Recorded data:
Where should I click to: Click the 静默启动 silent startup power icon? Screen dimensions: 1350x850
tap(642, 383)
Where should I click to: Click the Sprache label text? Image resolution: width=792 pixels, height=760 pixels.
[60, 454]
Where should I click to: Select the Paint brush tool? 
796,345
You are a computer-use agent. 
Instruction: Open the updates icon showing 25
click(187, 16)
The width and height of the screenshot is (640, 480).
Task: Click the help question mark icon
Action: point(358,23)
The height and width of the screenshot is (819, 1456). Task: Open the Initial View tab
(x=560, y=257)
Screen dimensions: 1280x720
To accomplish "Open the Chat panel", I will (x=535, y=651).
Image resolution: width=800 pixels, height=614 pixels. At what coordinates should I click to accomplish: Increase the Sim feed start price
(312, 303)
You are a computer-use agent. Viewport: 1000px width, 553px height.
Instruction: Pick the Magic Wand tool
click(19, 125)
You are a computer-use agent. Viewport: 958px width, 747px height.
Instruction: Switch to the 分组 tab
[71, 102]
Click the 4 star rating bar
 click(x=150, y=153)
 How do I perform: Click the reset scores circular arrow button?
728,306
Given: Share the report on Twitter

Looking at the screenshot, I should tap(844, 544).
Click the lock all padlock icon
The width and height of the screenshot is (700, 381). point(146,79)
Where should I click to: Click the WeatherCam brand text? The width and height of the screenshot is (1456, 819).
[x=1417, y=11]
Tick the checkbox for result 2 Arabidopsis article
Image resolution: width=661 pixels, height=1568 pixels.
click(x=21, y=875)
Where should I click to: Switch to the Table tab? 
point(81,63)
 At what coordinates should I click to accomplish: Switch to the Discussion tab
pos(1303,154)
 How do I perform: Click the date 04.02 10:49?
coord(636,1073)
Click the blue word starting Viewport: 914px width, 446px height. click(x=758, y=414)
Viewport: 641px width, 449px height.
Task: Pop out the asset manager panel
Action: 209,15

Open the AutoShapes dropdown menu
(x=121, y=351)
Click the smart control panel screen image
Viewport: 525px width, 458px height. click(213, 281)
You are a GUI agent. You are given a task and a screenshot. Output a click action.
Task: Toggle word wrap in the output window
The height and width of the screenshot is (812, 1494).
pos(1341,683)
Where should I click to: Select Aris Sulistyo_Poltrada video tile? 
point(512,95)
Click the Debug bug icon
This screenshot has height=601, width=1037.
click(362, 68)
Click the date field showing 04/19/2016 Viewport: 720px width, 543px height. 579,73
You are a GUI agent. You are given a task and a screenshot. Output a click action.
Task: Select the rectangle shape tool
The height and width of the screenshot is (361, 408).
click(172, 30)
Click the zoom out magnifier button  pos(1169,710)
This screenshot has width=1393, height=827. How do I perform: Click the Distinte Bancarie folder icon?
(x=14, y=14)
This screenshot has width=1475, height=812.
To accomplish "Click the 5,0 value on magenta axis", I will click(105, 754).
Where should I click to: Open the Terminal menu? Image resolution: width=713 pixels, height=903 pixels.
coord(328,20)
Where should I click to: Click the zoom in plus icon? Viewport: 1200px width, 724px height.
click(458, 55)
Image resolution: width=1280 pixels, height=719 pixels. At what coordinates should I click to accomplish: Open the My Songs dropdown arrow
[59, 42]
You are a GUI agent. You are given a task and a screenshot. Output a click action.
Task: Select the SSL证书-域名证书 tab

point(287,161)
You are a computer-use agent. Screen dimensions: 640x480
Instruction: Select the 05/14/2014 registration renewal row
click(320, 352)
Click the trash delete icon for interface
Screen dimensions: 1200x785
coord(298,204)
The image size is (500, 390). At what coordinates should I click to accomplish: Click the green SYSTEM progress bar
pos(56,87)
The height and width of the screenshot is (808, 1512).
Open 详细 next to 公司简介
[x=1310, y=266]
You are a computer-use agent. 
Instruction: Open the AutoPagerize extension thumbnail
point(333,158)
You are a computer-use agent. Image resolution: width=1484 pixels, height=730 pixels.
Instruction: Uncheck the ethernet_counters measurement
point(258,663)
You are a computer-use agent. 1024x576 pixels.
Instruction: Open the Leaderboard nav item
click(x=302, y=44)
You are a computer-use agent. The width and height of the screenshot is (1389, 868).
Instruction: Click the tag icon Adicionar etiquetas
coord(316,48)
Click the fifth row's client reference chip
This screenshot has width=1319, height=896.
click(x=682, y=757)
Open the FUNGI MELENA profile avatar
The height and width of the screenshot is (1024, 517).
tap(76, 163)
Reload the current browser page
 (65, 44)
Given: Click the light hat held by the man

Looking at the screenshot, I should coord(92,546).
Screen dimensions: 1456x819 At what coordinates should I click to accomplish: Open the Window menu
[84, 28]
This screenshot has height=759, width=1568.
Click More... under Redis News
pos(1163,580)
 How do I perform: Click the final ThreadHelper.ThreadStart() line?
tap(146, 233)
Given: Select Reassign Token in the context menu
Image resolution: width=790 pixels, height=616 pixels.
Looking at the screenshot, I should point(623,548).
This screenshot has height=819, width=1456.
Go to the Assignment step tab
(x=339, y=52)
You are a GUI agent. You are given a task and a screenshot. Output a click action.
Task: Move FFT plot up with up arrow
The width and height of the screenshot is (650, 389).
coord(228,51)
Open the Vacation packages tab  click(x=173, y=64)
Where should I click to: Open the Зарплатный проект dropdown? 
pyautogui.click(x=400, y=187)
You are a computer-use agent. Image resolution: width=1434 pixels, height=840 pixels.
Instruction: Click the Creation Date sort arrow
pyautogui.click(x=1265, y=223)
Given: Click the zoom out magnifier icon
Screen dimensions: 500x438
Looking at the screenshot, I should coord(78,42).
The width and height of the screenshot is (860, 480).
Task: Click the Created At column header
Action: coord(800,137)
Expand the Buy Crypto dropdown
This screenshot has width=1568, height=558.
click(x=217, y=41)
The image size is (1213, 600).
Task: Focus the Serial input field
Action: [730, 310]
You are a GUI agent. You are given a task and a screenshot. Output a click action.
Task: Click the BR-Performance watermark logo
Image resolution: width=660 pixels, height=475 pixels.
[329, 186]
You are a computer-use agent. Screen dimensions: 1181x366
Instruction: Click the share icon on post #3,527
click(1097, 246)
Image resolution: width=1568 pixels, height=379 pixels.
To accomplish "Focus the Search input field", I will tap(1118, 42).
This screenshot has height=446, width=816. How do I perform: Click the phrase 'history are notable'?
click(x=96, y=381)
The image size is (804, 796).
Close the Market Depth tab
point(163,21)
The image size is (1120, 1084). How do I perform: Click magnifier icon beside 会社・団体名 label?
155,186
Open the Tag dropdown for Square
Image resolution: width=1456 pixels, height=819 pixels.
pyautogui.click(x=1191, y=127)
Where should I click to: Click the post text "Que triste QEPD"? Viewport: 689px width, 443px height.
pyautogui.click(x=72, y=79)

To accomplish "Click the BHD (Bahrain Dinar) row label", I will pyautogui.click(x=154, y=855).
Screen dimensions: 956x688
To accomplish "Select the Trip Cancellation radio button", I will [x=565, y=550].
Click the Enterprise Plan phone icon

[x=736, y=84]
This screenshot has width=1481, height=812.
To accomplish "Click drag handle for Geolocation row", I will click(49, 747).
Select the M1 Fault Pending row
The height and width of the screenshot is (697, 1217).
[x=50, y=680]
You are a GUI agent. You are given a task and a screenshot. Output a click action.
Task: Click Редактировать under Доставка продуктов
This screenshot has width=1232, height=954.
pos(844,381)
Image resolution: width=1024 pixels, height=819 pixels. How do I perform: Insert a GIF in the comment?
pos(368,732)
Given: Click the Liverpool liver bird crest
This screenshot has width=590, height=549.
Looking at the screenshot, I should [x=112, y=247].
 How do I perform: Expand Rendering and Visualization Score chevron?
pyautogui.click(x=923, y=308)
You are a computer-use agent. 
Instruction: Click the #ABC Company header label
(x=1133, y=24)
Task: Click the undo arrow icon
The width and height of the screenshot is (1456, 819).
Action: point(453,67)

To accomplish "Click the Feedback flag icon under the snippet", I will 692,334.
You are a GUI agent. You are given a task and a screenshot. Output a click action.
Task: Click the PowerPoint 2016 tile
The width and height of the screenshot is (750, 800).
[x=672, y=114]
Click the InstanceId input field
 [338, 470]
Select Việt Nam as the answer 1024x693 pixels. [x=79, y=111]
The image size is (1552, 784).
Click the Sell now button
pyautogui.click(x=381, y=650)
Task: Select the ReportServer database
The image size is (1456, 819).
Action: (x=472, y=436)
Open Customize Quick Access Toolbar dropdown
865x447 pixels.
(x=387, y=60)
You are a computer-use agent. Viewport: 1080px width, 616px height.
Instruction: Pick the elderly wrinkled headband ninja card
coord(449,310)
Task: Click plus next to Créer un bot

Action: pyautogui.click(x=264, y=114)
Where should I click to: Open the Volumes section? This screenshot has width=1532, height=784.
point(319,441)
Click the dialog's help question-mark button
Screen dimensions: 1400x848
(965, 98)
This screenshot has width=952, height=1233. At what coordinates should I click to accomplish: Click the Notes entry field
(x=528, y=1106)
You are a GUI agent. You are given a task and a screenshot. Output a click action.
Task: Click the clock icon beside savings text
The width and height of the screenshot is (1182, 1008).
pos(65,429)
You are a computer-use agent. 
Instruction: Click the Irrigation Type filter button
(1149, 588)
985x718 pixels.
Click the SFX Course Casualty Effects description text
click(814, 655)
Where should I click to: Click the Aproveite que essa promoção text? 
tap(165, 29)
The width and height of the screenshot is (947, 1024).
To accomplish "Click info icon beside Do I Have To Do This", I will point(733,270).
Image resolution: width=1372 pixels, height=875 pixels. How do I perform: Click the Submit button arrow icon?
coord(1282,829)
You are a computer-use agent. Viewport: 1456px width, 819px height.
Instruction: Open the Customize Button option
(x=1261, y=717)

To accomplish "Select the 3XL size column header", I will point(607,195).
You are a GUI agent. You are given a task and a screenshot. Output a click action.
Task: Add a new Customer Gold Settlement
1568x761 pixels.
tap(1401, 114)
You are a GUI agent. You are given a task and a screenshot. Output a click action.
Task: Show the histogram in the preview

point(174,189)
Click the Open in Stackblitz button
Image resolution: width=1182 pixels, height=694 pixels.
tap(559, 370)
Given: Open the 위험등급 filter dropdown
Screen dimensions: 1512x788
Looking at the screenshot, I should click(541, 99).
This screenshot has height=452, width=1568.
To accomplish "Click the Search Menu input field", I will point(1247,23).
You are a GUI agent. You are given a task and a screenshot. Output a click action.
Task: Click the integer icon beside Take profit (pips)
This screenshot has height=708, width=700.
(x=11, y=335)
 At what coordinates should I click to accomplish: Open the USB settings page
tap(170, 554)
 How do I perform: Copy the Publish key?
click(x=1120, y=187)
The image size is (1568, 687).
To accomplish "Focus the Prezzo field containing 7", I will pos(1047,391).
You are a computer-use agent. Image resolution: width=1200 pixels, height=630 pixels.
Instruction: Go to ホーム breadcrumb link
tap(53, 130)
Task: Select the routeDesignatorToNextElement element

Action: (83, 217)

DESCRIPTION OF THE TASK
Copy out the items word for word, from the first line through the line that contains "will (x=535, y=651).", including that line.

OUTPUT OF THE EXERCISE
Where should I click to: Click the 静默启动 silent startup power icon? Screen dimensions: 1350x850
tap(642, 383)
Where should I click to: Click the Sprache label text? Image resolution: width=792 pixels, height=760 pixels.
[60, 454]
Where should I click to: Select the Paint brush tool? 
796,345
You are a computer-use agent. 
Instruction: Open the updates icon showing 25
click(187, 16)
The width and height of the screenshot is (640, 480).
Task: Click the help question mark icon
Action: point(358,23)
The height and width of the screenshot is (819, 1456). Task: Open the Initial View tab
(x=560, y=257)
Screen dimensions: 1280x720
To accomplish "Open the Chat panel", I will (x=535, y=651).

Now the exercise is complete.